Uno de los problemas de los gobiernos unipersonales es su continuidad. No me referiré a la sucesión, que es siempre el punto más delicado, porque la energía política que concentra el caudillo no es transmisible a su sucesor. Quisiera referirme al bloqueo que esa concepción de poder hace de las políticas de Estado en temas tan importantes como la ciencia y tecnología, salud, educación y seguridad pública. El estilo personal del presidente y la partitura que ha desplegado para gobernar lo han llevado a bloquear esta posibilidad.
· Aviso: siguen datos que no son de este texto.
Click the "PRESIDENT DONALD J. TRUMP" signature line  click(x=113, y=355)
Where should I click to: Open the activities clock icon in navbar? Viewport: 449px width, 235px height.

Su obertura fue el ataque al Pacto por México, lo más cercano a un pacto multipartidista para fijar las bases de una política de Estado en diversas materias. El ánimo de presentarse como una fuerza contraria a ese esfuerzo puso al presidente en la tesitura de desmontar todo lo que se había construido, funcionara bien, mal o regular.

Después, en el primer movimiento de su sinfonía, optó por politizar todo, fuese (o no) conveniente a los intereses nacionales. Su papel era presentarse como el hombre que cambió hasta el último ladrillo de la República.

El discurso obradorista impidió que se pactara una política de Estado en un tema tan extraordinariamente crítico como la salud. El sonoro fracaso del Insabi es una prueba dramática de la distancia que hay entre el discurso opositor y la confección de una política acumulativa y secuencial. El retroceso en la esperanza de vida no es materia opinable, ni un retazo que se pueda mandar al cajón de los “otros datos”; es un fracaso colectivo y un retroceso generacional. Ocurre algo similar con la decisión de dar marcha atrás a la reforma educativa, que ha puesto a los niños ante una situación incierta. Veremos cómo viene PISA, pero las estimaciones previas anticipan que muchos niños habrán pasado de noche años cruciales de su formación y no hay un programa para recuperarlo. Serán la generación de la pandemia.

En ambos casos, las políticas desplegadas por esta administración no eran propiamente políticas, sino construcciones discursivas confrontadoras cuyo corolario era desmontarlo todo. Años pasarán antes de que este país encuentre la serenidad para determinar que la educación y la salud de los niños no son temas que deban estar sujetos a las veleidades personalísimas del presidente.

Igualmente frustrante resulta ver cómo años de una política científica, que por supuesto ha tenido énfasis y acentos diferentes, de pronto se utiliza como un elemento confrontador. Algo así como si en vez de colaborar todos para subir a una montaña nos desgarráramos en una lucha fratricida, una guerra de desconfianzas mutuas que sólo auguran años de inmovilidad.

Y finalmente, el tema de las relaciones cívico-militares y particularmente la función de seguridad pública, que había venido asentándose como un consenso en los primeros años de esta administración. Ahora está sujeta a una variación cardinal porque AMLO cambió de opinión.

Las políticas de Estado garantizan continuidad, previsibilidad y en muchos sentidos la formación de un aparato público profesional. El gobierno unipersonal ha dinamitado estas políticas y pasarán muchos años para reconstruir los puentes rotos. Pero no nos lamentemos demasiado, así es la historia y fue una decisión soberana ampliamente respaldada. México tiende a cosechar más fracasos que éxitos porque no aprendemos que los hombres no son insustituibles y que la grandeza del país es producto de acumulaciones generacionales, no de seductores de la Patria, con el permiso de Serna.